EXERCISE INPUT
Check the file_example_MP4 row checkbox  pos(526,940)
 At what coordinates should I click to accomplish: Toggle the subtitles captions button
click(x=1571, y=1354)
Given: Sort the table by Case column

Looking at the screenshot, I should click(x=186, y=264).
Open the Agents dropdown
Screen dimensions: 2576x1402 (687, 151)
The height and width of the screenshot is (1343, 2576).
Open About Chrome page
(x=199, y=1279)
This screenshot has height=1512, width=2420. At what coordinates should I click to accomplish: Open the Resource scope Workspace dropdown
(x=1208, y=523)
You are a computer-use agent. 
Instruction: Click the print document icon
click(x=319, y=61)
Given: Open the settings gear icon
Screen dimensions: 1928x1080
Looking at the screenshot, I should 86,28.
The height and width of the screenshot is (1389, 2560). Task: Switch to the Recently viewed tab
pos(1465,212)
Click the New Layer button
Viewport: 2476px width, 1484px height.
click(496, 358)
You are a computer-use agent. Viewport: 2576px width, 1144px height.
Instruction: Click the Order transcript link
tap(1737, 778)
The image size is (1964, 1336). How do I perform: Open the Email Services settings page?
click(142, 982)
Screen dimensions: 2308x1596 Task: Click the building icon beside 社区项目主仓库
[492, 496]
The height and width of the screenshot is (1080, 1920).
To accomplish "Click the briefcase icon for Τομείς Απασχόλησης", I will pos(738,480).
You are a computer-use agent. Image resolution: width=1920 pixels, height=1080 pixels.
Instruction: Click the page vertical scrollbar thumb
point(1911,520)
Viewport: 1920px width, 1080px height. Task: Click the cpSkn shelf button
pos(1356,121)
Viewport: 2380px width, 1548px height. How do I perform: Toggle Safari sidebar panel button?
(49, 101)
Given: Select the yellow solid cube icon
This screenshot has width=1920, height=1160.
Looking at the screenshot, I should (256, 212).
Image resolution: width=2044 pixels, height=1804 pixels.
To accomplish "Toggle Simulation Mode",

EXERCISE DIRECTIONS
All of the material above is to be repeated exactly.

OUTPUT FOR THIS TASK
Check the file_example_MP4 row checkbox  pos(526,940)
 At what coordinates should I click to accomplish: Toggle the subtitles captions button
click(x=1571, y=1354)
Given: Sort the table by Case column

Looking at the screenshot, I should click(x=186, y=264).
Open the Agents dropdown
Screen dimensions: 2576x1402 (687, 151)
The height and width of the screenshot is (1343, 2576).
Open About Chrome page
(x=199, y=1279)
This screenshot has height=1512, width=2420. At what coordinates should I click to accomplish: Open the Resource scope Workspace dropdown
(x=1208, y=523)
You are a computer-use agent. 
Instruction: Click the print document icon
click(x=319, y=61)
Given: Open the settings gear icon
Screen dimensions: 1928x1080
Looking at the screenshot, I should 86,28.
The height and width of the screenshot is (1389, 2560). Task: Switch to the Recently viewed tab
pos(1465,212)
Click the New Layer button
Viewport: 2476px width, 1484px height.
click(496, 358)
You are a computer-use agent. Viewport: 2576px width, 1144px height.
Instruction: Click the Order transcript link
tap(1737, 778)
The image size is (1964, 1336). How do I perform: Open the Email Services settings page?
click(142, 982)
Screen dimensions: 2308x1596 Task: Click the building icon beside 社区项目主仓库
[492, 496]
The height and width of the screenshot is (1080, 1920).
To accomplish "Click the briefcase icon for Τομείς Απασχόλησης", I will pos(738,480).
You are a computer-use agent. Image resolution: width=1920 pixels, height=1080 pixels.
Instruction: Click the page vertical scrollbar thumb
point(1911,520)
Viewport: 1920px width, 1080px height. Task: Click the cpSkn shelf button
pos(1356,121)
Viewport: 2380px width, 1548px height. How do I perform: Toggle Safari sidebar panel button?
(49, 101)
Given: Select the yellow solid cube icon
This screenshot has width=1920, height=1160.
Looking at the screenshot, I should (256, 212).
Image resolution: width=2044 pixels, height=1804 pixels.
To accomplish "Toggle Simulation Mode",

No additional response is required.